BakerHostetler’s inaugural Data Security Incident Response Report offers a wealth of information regarding the causes of data security breaches, the manner in which those incidents are handled, and the legal and regulatory aftermath for affected companies. Among the Report’s interesting takeaways is a rebuttal of the popular assumption that data security incidents are all about electronic information: in approximately 20% of the incidents we handled in 2014, paper records were the vector of compromise.
Although most state security breach notification laws focus on incidents affecting electronic records, a number of states across the country impose notification requirements when a breach concerns hard-copy records that contain personal information. State breach notification laws that are triggered by incidents involving paper records include those of Alaska, Hawaii, Indiana, Massachusetts, North Carolina, and Wisconsin—and South Carolina’s law arguably may apply to both paper and electronic data. Most recently, in April 2015, Washington State enacted several amendments to its breach notification law, one of which expands the law’s coverage to encompass other media by removing the explicit reference to “computerized” data in its definition of “breach of the security of the system.” Other industry-specific state laws that govern certain types of entities, such as health facilities or insurers, impose breach notification obligations regardless of whether the personal information at issue was in paper or electronic form.

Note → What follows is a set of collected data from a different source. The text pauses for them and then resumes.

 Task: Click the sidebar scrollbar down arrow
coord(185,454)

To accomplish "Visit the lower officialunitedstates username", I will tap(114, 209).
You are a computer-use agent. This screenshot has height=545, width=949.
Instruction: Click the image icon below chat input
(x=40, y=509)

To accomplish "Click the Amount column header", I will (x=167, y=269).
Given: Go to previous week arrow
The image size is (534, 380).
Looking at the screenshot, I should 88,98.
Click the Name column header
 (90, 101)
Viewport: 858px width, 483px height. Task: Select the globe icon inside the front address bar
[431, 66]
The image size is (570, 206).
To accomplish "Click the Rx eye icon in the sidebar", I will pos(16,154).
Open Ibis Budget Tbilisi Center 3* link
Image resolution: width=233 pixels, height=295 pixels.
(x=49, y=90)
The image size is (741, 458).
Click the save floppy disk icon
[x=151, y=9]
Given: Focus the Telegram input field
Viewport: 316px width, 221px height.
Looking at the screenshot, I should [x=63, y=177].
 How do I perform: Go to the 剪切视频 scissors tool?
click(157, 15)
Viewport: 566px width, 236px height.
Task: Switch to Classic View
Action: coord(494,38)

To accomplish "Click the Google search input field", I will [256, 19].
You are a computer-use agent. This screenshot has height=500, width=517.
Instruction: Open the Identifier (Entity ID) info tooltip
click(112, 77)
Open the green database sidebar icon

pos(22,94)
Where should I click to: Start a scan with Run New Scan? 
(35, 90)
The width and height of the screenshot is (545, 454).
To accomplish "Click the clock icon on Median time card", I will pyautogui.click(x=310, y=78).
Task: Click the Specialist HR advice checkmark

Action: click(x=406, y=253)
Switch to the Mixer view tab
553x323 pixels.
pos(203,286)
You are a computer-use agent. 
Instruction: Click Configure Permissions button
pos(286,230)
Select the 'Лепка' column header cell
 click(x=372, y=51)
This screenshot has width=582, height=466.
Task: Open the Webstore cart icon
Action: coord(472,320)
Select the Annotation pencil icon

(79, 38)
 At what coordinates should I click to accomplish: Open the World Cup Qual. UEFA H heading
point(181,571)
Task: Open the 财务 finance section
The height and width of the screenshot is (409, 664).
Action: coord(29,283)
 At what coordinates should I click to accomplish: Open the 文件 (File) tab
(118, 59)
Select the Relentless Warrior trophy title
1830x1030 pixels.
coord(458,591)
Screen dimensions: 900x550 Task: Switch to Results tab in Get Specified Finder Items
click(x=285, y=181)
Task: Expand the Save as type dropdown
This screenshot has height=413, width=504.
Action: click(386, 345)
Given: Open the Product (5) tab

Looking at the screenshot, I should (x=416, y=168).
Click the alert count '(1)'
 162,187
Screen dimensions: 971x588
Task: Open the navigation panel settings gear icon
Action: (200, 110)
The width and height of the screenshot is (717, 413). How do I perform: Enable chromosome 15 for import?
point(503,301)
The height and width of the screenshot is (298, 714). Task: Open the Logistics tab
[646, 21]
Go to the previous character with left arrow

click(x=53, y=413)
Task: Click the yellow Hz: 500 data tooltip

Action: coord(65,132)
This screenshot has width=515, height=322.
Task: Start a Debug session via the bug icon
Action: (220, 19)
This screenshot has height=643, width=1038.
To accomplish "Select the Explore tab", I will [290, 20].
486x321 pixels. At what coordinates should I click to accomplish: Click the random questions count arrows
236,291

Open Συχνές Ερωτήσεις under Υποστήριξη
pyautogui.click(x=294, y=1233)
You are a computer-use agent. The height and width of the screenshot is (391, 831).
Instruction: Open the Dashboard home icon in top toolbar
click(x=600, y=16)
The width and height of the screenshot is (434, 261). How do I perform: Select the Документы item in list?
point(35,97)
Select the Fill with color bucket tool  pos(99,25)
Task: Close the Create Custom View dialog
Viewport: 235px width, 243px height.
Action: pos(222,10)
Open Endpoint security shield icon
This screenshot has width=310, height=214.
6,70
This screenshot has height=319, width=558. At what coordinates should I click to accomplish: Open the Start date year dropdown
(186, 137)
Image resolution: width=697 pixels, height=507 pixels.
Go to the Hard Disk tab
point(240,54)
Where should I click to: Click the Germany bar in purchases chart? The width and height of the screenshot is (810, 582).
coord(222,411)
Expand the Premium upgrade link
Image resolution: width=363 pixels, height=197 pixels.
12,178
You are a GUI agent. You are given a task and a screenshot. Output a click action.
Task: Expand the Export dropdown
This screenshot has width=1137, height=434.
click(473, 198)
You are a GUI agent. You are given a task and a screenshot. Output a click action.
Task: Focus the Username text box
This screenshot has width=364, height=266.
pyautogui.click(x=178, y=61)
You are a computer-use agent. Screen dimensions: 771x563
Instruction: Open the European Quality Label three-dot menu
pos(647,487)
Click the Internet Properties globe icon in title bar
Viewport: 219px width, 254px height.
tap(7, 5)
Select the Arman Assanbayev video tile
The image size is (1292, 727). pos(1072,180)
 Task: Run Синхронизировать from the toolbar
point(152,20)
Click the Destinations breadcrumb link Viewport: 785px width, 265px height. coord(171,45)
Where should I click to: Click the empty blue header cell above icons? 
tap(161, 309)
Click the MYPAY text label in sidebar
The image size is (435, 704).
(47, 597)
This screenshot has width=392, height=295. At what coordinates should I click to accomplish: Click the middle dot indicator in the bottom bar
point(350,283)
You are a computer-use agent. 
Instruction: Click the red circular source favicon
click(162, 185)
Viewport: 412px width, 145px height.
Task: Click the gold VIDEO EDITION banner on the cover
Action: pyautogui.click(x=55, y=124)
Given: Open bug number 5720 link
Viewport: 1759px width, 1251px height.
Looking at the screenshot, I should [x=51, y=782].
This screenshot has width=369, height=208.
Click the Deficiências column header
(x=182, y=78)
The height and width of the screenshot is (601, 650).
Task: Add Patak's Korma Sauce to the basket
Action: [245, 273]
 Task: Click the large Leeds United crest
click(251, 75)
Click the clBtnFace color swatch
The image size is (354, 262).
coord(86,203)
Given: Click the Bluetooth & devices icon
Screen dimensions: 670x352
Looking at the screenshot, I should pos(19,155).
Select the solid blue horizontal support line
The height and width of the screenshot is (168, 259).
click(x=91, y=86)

In addition, the federal breach notification requirements applicable to (1) financial institutions subject to the Gramm-Leach-Bliley Act, and (2) covered entities under the Health Insurance Portability and Accountability Act, both contemplate incidents of unauthorized access to hard-copy as well as electronic records.
Although cyberattacks and malicious software have hogged the media spotlight over the past few years, it was old-fashioned dumpster diving that led to several of the earliest security breach enforcement actions against companies that improperly disposed of hard-copy personal information. In some cases, violations of this nature are uncovered by reporters or citizens who come across the paper records in the wild, but failures to protect hard-copy documents containing sensitive data also may be exposed in more unorthodox ways. For example, late last year, Safeway, Inc., settled charges brought by the State of California stemming from an investigation into unlawful handling of hazardous waste that also concerned the improper disposal of customer medical information.
In short, companies should bear in mind that data security safeguards need to address all types of threats to personal information, regardless of the format in which the information is maintained. The protection of computer systems and other electronic data repositories is vitally important, but breach prevention and detection efforts also must take into account the risks to hard-copy records.